TEXT SHOWN:
┄┄┄┄┄┄

After 45 years, Lenchita’s iconic Pacoima restaurant has weathered the pandemic, plans growth – Daily News
In her heyday, Angelita Alvarez Renteria could make 14 dozen handmade tortillas in an hour and was paid 14 cents at her job in a tortilleria.
She was in her late 20s when she arrived in the northeast San Fernando Valley with her husband and two children from Mexico.
She would go on to have eight more children and open Lenchita’s, a Mexican restaurant still known today for their handmade corn tortillas, low prices and generous portions.
She knew the people in the surrounding community couldn’t afford to pay high prices, so she kept them low. She didn’t want to cheat them.
Renteria was satisfied paying the bills and making a little extra to survive.
Her humble personality didn’t need a fancy car.
Today, the 92-year-old has slowed down a bit, but still shows up at the restaurant every day and slaps out a couple dozen tortillas.
Employees cook and grind their own corn on the spot, and Renteria can be found alongside them.
On Saturday, Sunday or rainy days, soup, tortillas and champurrado are hot ticket items.
All of the recipes were handed down from her mother.
There is no coveted recipe book.
The ingredients are written down and kept in a secret secured vault somewhere.
They are in her head, her heart and the heads and hearts of family members who have been a part of the business for three generations.
“I watched my mother cook,” Renteria said in Spanish, which was translated by her daughter, Fidencia Renteria, 61, who started at the restaurant when she was 17 years old and now manages it and works the cash register. “The recipes are simple.”
The nonagenarian said she doesn’t recall how she juggled a large family and successful business at the same time.
“Time flew by,” she said. “I felt strong about the business when I started. Work motivates me. I’m alive and happy. I’ll retire when the good Lord comes for me.”
Lenchita’s started in a building a few blocks down from the current one on Van Nuys Boulevard in Pacoima where it operated for 12 years with three small tables.
It wasn’t uncommon to sit and eat across from a stranger, share a conversation. As the years went on, many began recognizing familiar faces generation after generation.
It’s not uncommon for regulars to see a relative or someone from the community they know.
But, COVID-19 put a heavy dent in the business and the camaraderie when it came to town uninvited.
They lost 60 percent of their sales. Some employees were let go.
During the initial outbreak, Renteria’s family forced her to stay home for nearly a month.
She didn’t like that one bit.

┄┄┄┄┄┄

INFORMATION GIVEN:
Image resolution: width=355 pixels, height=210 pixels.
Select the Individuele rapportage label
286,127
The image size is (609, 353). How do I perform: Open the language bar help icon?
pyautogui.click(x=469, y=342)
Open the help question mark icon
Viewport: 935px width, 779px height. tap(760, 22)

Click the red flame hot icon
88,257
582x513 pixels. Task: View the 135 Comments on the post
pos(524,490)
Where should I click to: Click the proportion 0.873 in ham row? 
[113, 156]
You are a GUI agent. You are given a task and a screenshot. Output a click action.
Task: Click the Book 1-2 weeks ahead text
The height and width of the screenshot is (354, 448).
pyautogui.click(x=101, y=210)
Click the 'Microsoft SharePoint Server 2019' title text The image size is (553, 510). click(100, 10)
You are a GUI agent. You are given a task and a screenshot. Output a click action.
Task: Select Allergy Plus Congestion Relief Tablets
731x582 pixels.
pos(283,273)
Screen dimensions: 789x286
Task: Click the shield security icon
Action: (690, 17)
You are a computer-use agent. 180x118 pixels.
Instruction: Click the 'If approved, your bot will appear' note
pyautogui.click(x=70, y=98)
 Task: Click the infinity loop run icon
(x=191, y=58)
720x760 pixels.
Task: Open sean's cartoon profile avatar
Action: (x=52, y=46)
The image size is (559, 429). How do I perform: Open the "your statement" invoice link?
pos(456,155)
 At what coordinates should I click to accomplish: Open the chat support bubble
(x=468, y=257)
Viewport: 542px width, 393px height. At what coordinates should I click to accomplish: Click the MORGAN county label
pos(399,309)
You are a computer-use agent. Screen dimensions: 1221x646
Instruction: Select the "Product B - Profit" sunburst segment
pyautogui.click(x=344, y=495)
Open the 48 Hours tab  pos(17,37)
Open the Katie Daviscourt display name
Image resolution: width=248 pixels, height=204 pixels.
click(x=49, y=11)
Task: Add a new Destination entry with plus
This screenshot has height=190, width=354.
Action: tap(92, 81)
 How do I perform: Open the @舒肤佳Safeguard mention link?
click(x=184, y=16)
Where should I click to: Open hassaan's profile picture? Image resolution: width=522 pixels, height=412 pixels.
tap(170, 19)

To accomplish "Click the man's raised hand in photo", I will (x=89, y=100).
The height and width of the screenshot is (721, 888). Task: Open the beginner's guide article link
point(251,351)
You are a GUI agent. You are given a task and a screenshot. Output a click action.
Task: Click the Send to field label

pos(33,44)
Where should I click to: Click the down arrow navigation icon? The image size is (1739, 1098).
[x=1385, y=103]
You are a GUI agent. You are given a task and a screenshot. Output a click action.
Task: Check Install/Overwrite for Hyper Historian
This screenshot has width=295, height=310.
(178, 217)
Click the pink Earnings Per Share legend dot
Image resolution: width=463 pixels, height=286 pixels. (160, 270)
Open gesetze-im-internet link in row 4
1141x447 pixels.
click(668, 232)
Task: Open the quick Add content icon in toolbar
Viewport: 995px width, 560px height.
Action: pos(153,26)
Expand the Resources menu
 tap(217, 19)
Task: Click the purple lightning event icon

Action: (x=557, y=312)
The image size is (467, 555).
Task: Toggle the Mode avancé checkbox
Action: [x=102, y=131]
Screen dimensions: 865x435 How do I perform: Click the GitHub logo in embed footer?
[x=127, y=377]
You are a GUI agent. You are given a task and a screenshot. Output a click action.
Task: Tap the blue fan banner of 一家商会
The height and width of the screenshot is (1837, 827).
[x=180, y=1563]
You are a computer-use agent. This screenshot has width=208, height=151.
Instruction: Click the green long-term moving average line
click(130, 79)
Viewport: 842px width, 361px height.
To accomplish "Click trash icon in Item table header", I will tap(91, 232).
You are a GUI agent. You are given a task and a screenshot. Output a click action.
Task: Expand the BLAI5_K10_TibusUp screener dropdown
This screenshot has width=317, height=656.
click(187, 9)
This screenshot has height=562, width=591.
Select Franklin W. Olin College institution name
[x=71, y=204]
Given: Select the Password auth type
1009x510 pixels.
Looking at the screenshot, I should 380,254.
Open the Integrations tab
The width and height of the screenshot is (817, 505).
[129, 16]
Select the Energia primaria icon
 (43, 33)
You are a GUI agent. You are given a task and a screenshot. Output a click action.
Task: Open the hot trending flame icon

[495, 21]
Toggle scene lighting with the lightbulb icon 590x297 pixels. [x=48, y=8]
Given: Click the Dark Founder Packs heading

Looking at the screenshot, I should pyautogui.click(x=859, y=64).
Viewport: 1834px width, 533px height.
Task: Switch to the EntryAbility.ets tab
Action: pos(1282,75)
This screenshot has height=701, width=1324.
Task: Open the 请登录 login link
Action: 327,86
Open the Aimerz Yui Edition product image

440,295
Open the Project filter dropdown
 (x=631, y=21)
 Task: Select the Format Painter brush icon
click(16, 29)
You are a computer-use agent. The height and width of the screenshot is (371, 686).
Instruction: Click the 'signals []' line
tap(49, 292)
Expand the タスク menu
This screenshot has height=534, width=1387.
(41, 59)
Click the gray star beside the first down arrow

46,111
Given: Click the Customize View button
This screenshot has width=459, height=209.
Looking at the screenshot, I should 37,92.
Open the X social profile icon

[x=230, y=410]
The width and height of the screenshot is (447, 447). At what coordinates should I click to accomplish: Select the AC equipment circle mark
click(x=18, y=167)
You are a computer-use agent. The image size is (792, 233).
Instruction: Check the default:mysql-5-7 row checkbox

┄┄┄┄┄┄

ACTIVITIES:
**1)** In the article about Lenchita's, how many years did the restaurant operate in its first building on Van Nuys Boulevard?
**2)** Rewrite the part of the Lenchita's article starting with "She knew the" and going on through "found alongside them.", substituting "tamales" for "tortillas".

ANSWERS BY ITEM NUMBER:
**1)** It operated there for 12 years.

**2)**
She knew the people in the surrounding community couldn’t afford to pay high prices, so she kept them low. She didn’t want to cheat them.
Renteria was satisfied paying the bills and making a little extra to survive.
Her humble personality didn’t need a fancy car.
Today, the 92-year-old has slowed down a bit, but still shows up at the restaurant every day and slaps out a couple dozen tamales.
Employees cook and grind their own corn on the spot, and Renteria can be found alongside them.